Simpson wrote of “[t]he failure of Israelis and the Palestinian Authority even to talk to each other,” without noting that Netanyahu has repeatedly called upon the Palestinians to return to the negotiating table without preconditions. PA President Mahmoud Abbas refuses to do so, using Obama’s tough approach with Israel over the settlement issue as an excuse to avoid taking Netanyahu up on his offer (even after Netanyahu agreed to a 10-month moratorium on settlement construction). Abbas even refuses to enter into indirect talks with Israel, using Obama’s disagreement with Netanyahu over Jewish housing in east Jerusalem as an additional excuse not to engage with Israel.

Yet in Simpson’s account, Abbas’ refusal to speak with Israel was simply not mentioned. It’s as if it doesn’t really matter. For Simpson, the onus for the failure to return to negotiations falls entirely on Israel. Virtually ignoring what Netanyahu has said, Simpson argued that “Netanyahu occasionally says he’s willing to talk, but little in his long career suggests he is committed to serious discussions, let alone formal negotiations.” Netanyahu’s policy is reduced by Simpson to one term – “obduracy.”

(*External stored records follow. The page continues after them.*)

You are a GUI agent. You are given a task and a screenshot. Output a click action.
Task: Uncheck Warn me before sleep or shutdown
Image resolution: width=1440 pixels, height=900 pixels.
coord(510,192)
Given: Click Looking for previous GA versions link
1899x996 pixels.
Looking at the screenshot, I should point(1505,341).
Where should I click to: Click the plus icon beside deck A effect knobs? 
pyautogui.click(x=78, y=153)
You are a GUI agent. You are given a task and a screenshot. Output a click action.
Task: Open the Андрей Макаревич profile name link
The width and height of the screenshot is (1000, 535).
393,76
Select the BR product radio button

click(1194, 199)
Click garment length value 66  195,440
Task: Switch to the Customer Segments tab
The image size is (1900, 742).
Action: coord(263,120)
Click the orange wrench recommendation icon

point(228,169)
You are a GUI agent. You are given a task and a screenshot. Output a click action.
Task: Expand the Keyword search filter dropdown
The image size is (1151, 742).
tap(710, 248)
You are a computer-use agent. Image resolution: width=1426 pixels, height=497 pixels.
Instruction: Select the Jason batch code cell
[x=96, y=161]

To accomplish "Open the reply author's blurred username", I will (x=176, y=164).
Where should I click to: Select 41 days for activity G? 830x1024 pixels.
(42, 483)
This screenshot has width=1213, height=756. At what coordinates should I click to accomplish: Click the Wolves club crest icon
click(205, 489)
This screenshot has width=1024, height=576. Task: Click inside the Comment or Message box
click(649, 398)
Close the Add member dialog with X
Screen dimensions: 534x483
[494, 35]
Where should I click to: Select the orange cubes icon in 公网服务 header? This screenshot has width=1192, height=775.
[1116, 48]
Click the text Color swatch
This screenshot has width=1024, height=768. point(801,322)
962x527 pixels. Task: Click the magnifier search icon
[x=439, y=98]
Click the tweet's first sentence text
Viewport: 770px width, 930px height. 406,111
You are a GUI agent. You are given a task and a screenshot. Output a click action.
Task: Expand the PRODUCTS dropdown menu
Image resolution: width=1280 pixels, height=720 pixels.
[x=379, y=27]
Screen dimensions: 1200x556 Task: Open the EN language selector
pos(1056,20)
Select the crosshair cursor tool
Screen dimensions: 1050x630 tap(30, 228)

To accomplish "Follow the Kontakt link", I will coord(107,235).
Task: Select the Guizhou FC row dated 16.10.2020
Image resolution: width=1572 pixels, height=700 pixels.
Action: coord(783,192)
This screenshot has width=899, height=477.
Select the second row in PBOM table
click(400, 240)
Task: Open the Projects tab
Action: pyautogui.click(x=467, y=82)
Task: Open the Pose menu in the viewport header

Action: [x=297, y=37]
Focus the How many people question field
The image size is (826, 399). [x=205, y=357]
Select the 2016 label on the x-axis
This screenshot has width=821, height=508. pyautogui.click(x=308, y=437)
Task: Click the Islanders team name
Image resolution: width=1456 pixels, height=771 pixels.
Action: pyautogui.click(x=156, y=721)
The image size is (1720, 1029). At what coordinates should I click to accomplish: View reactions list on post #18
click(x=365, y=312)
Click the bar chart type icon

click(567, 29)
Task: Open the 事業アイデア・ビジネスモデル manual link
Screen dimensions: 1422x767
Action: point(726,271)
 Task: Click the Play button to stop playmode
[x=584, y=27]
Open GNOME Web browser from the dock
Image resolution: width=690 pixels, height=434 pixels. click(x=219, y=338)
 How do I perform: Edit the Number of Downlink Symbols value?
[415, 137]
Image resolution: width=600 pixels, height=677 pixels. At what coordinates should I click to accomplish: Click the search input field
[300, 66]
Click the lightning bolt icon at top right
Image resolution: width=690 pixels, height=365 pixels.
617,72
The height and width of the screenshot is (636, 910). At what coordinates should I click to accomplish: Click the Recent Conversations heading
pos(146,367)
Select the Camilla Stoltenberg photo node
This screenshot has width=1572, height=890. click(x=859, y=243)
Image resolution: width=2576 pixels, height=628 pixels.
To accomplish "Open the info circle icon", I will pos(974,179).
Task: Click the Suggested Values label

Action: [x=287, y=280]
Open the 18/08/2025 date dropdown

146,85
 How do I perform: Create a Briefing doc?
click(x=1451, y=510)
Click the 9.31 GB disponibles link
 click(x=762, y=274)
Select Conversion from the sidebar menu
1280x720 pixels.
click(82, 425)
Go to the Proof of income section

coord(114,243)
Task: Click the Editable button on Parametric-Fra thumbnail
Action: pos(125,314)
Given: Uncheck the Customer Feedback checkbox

Simpson’s only reference to the Palestinians is to describe them merely as innocent victims of the “grave injustices that have systematically been done to [them]” by Israel, in particular by Israel’s settlement policy.

According to Simpson, Abbas and the PA, and Hamas, bear no responsibility at all for the impasse in the peace process. Since Simpson ignored history, there was no mention of the fact that Abbas refused former Israeli prime minister Ehud Olmert’s offer of a Palestinian state, an offer made during a negotiating process that wasn't conditioned on the cessation of settlement activity. For all the controversy that surrounds them, settlements aren't the core of the impasse. (As this column has noted before, while a complicating factor, the settlement issue is resolvable, unlike the far deeper and seemingly unresolvable Palestinian rejection of Jewish sovereignty and their insistence on the “right of return” to present-day Israel.)

But, again, in Simpson’s simplistic rendering, Palestinian rejectionism is not a factor since, apparently, Palestinian intentions and actions are of no concern.

All that matters is putting pressure on Israel alone. “That the Israelis can’t be pushed [toward a deal] is obvious to objective observers,” Simpson wrote, no doubt counting himself among this privileged “objective” crowd.

By failing to acknowledge the Palestinians as central actors with moral responsibility for their fate, and by reducing Israel’s leaders to obdurate officials refusing to be “pushed’ to a deal (under the wholly unwarranted assumption that a deal is just waiting to be had), Simpson drew what amounts to a caricature – a distillation of convenient clichés and what passes for conventional wisdom these days.